The area around the plant, which lies on the southern banks of the Dnipro River, has suffered repeated shelling, with both sides blaming the other, sparking global concern over the risk of an accident.
'Stop playing with fire'
"It is high time to stop playing with fire and instead take concrete measures to protect this facility...from any military operations," ICRC chief Robert Mardini told reporters in Kyiv, warning the consequences of hitting the plant could be "catastrophic".
"The slightest miscalculation could trigger devastation that we will regret for decades."
After Russian forces seized the plant on March 4, Energoatom shut two reactors, followed by a third after shelling on August 5. With a fourth in repairs, Thursday's incident leaves only one of the six reactors working.
Mardini said it was "encouraging" the IAEA team was inspecting the plant because the stakes were "immense".
"When hazardous sites become battlegrounds, the consequences for millions of people and the environment can be catastrophic and last many years," he said.
On leaving Zaporizhzhia, Grossi said his team would be travelling through areas where "the risks are significant" but had decided to go ahead anyway.
"We have to proceed with this.We have a very important mission to accomplish."
Shelling and saboteurs
The town of Energodar next to the plant came under sustained attack at dawn, with Russian troops firing "mortars and using automatic weapons and rockets", its mayor Dmytro Orlov said.
But Moscow accused Kyiv of smuggling in up to 60 military "saboteurs" who reached the area near the plant at dawn, prompting Russian troops to take "measures to annihilate the enemy".
Ukraine has accused Russia of deploying hundreds of soldiers and storing ammunition at the plant.
Kyiv also suspects Moscow intends to divert power from the plant to the nearby Crimean peninsula, which was annexed by Russia in 2014 -- a view held by other international figures.
"Clearly the objective of the Russians...is they want to unplug (the plant) from the Ukrainian grid and plug it into the Russian grid," said outgoing British premier Boris Johnson, who steps down on September 6.
Meanwhile, Ukrainian troops pressed ahead with a counter-offensive in the nearby region of Kherson to retake areas seized by Russia at the start of the invasion.

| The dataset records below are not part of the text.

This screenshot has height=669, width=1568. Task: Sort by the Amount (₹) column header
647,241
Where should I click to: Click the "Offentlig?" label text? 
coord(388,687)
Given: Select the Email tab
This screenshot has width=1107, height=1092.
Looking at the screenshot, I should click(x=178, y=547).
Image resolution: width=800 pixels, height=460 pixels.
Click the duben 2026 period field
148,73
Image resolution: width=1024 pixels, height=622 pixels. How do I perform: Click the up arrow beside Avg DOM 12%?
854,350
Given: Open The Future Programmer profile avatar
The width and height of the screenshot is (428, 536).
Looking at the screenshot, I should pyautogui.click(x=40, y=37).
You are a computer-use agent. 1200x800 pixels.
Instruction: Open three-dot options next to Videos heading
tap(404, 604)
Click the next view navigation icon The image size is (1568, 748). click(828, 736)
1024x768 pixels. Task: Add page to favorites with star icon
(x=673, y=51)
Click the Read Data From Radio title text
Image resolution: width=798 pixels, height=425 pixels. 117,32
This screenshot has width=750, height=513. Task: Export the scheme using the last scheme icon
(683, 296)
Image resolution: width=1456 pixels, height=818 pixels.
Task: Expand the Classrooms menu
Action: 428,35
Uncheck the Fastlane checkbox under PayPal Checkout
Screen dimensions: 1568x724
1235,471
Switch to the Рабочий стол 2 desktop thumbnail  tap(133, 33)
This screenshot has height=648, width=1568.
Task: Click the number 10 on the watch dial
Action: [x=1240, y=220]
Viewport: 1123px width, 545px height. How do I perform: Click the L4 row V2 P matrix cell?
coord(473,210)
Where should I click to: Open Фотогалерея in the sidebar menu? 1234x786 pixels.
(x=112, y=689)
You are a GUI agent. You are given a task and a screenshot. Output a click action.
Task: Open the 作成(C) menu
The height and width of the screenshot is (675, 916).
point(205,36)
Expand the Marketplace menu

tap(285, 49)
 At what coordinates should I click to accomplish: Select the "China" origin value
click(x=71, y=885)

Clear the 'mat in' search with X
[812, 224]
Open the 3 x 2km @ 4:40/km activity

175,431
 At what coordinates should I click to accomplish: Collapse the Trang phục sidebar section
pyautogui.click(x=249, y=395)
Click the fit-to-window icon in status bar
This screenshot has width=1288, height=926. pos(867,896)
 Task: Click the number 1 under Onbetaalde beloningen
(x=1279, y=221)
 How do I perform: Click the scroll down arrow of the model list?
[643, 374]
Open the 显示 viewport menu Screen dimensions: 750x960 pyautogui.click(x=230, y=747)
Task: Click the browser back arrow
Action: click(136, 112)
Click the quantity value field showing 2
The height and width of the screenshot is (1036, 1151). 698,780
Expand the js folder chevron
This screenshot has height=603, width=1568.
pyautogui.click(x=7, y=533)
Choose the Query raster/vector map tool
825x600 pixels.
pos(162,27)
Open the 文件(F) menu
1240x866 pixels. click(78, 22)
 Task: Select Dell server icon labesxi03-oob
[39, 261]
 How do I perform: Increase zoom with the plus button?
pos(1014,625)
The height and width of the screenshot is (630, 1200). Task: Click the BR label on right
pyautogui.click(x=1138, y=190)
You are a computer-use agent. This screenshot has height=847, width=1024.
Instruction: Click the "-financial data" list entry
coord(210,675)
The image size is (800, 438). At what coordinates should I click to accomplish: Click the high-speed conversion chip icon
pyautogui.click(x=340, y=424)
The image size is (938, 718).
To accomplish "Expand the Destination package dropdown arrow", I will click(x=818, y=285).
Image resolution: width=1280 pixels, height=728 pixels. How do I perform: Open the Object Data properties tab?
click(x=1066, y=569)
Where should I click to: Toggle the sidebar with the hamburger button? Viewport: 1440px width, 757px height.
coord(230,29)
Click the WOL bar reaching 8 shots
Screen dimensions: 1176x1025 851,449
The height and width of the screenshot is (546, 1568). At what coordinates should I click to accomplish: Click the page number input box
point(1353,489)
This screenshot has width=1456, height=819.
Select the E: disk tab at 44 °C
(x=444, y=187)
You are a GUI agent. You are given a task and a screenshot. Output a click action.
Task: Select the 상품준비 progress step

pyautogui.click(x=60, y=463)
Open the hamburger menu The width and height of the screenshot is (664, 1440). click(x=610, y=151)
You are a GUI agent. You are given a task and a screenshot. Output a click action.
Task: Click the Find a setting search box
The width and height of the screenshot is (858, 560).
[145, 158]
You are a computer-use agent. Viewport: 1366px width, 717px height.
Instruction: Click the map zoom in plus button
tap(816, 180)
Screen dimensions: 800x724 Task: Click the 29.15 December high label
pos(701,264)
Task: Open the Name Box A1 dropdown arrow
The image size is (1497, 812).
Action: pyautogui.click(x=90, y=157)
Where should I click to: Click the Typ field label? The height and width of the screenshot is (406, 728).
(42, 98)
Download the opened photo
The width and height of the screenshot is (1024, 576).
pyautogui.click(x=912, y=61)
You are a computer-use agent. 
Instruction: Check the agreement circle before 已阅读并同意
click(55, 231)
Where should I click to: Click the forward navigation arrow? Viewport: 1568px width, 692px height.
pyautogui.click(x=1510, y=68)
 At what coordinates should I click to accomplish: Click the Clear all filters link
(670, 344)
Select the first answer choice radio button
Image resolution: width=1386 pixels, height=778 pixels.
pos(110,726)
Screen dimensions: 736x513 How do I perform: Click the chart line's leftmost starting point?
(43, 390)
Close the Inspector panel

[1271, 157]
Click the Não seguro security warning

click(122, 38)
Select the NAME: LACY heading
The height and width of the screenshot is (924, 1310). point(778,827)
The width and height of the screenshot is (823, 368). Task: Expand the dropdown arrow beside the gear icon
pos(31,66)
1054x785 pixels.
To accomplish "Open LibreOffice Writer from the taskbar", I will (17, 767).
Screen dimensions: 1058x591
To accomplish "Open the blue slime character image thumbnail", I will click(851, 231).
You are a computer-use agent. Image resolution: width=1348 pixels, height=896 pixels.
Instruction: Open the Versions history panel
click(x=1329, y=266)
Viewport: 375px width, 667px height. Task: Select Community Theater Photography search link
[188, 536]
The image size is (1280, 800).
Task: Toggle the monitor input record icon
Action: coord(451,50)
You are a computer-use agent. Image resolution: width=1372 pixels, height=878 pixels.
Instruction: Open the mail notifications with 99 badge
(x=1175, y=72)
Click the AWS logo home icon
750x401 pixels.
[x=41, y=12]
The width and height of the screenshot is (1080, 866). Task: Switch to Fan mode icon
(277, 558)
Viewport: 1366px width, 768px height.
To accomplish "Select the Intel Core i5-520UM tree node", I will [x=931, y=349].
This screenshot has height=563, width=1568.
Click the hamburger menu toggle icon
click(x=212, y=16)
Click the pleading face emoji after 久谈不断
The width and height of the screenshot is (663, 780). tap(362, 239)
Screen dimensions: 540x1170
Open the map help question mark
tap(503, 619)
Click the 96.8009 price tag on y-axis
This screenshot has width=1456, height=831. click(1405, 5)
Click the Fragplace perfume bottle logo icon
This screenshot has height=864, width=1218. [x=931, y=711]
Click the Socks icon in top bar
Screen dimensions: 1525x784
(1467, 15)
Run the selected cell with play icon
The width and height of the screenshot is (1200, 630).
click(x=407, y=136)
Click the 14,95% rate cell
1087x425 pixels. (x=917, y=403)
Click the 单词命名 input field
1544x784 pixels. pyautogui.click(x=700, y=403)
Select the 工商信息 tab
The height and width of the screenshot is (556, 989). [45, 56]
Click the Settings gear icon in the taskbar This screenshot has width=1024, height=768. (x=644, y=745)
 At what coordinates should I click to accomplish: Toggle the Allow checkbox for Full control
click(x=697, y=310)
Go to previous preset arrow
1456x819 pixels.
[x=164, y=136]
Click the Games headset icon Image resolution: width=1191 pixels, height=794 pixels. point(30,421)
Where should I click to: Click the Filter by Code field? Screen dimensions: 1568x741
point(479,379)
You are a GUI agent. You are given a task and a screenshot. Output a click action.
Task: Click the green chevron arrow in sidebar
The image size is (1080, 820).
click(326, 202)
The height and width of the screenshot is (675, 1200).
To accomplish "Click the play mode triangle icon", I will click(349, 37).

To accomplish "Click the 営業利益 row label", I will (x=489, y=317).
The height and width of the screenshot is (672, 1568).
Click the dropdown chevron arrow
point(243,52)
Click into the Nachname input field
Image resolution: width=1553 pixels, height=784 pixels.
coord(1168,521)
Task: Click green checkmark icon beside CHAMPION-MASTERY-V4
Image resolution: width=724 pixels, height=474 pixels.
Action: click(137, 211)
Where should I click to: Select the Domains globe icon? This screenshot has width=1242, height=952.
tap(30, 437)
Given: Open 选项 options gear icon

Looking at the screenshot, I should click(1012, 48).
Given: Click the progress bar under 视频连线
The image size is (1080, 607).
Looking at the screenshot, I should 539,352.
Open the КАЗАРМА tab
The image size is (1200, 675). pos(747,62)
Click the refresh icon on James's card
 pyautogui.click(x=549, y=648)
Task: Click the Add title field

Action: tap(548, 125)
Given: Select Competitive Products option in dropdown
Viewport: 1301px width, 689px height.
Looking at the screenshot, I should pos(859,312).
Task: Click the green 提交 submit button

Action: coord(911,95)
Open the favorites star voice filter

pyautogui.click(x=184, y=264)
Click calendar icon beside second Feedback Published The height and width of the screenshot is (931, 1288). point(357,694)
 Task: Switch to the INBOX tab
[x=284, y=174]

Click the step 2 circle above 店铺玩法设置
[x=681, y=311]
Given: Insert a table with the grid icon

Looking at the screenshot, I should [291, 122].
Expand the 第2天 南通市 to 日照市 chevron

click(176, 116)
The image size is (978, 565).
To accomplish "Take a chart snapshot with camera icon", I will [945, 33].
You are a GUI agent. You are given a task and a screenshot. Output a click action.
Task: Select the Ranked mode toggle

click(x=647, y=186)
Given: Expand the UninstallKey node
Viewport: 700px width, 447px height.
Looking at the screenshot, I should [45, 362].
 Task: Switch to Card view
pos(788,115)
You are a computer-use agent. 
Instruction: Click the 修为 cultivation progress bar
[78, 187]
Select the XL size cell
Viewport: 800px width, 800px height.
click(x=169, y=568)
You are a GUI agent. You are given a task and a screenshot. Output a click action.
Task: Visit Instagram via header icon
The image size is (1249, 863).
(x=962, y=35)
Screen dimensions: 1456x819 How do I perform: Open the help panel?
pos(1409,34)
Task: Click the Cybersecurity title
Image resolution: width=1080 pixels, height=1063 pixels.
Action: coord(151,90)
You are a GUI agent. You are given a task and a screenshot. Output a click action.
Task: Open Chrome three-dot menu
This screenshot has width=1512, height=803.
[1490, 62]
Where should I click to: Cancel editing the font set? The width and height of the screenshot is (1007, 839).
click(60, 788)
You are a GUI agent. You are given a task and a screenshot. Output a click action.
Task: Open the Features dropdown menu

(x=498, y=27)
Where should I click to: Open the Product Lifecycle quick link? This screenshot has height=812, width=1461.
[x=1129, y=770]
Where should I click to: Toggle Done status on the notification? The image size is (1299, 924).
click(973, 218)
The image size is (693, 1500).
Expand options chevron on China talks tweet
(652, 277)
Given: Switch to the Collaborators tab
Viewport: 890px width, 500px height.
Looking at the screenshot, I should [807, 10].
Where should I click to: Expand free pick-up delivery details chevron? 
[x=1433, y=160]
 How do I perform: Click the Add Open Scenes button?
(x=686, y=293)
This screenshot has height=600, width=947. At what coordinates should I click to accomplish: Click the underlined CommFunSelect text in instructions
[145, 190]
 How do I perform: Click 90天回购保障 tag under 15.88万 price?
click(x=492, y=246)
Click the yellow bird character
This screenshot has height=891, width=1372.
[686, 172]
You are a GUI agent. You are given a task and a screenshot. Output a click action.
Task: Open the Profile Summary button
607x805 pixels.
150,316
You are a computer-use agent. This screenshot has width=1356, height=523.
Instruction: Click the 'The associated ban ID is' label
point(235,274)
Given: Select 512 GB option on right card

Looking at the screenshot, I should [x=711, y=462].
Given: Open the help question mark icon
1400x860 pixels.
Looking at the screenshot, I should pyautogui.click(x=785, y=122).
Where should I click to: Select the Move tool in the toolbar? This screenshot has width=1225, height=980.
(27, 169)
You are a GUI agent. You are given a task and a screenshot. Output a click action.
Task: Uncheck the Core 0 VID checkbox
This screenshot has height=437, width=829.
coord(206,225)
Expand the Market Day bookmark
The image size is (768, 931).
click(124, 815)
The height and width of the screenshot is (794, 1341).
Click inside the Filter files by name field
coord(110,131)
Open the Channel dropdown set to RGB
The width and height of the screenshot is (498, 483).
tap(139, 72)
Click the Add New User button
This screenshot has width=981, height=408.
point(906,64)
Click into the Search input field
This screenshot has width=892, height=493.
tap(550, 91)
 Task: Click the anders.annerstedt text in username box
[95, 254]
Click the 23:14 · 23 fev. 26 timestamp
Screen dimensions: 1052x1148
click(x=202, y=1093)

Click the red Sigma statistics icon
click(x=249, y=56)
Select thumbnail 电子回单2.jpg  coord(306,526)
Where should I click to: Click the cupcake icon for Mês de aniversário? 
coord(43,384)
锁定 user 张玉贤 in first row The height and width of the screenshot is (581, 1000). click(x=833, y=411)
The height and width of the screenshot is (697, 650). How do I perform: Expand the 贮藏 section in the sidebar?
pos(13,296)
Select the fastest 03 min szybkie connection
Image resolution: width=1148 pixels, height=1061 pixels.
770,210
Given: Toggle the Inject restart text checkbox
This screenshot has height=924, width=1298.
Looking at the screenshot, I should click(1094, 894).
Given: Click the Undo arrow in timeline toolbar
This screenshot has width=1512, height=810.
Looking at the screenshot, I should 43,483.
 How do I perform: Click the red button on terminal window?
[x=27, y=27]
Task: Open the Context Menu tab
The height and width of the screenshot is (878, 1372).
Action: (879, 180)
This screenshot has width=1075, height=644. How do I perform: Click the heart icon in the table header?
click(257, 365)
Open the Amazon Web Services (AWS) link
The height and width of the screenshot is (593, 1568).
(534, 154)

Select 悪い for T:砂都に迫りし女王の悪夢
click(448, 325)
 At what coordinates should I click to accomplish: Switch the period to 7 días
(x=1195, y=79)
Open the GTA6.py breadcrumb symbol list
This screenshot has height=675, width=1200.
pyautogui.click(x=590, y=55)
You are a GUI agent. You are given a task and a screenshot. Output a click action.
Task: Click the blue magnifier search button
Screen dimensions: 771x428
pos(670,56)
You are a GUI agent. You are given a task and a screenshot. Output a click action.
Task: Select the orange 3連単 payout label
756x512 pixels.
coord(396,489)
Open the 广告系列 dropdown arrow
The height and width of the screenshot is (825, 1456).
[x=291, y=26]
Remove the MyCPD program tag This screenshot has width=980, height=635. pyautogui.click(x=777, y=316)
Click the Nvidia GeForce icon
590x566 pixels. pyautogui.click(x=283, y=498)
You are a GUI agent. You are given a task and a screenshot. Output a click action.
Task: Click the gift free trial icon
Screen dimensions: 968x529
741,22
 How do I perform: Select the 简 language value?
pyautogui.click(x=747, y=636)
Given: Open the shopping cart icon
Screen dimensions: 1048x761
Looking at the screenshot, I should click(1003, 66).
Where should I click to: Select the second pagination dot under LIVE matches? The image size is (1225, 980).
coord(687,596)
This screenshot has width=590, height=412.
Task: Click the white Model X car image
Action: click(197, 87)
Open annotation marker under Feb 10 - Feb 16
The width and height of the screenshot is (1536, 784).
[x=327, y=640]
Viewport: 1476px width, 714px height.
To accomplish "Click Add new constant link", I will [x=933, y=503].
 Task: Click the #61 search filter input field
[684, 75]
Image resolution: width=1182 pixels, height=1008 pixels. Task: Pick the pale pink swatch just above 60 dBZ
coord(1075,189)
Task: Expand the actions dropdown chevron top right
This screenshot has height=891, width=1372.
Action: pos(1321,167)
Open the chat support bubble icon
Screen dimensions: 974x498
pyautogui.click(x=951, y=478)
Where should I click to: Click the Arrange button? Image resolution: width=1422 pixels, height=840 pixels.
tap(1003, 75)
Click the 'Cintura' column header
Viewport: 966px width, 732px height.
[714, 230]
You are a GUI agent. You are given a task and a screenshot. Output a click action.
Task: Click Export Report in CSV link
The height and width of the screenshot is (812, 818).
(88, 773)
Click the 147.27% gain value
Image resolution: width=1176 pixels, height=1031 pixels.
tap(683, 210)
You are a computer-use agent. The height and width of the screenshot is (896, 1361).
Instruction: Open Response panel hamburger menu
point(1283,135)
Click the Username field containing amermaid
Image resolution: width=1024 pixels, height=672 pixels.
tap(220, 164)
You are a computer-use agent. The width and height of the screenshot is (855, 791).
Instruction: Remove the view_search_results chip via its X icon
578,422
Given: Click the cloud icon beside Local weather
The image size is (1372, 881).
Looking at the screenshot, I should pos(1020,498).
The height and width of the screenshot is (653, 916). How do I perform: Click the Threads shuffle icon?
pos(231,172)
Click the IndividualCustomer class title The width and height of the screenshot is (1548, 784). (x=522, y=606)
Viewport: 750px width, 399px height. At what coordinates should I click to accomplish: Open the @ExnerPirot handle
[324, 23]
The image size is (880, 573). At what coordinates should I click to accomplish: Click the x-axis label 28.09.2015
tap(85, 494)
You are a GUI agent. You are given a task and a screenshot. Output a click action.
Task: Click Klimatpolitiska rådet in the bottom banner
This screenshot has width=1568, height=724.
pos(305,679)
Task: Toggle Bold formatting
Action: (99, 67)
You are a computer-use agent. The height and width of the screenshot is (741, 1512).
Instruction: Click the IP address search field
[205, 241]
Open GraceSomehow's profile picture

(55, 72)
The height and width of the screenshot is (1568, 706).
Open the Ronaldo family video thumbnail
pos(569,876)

In its morning update, the presidency said "heavy explosions continued for the last 24 hours" across Kherson, while five people were killed and 12 others wounded in the eastern Donetsk region.
Back-to-school with gunfire soundtrack
Despite the conflict, now in its seventh month, September 1 marked the start of a new school year for children across Ukraine.
In the southern Mykolaiv region, that meant children were back in front of screens for online classes as all school attendance was cancelled due to the ongoing fighting.
On her first day back, nine-year-old Antonina Sidorenko, who lives in a hamlet near the frontline, was doing her online lessons with the distant crackle of gunfire in the background.
"I'm happy to be back at school but I would be even happier if there was no war because I miss my teacher and my friends," she told AFP, saying her best friend had fled to Poland.
Updated figures from Ukraine's education ministry show more than 2,400 educational institutions have been damaged in the fighting, with 270 completely destroyed.
Just over half of the 23,000 institutions surveyed by the ministry are equipped with bomb shelters, meaning they can physically reopen, while those without will only offer online learning.
But in Kharkiv, Ukraine's second city, all learning will be online due to constant shelling, the mayor said last month, with a British charity charging Thursday that dozens of its schools had been "targeted".
An investigation by the Centre for Information Resilience found 41 institutions had been "partially or completely destroyed" with the shelling "targeted, rather than a by-product of indiscriminate attacks on civilian infrastructure".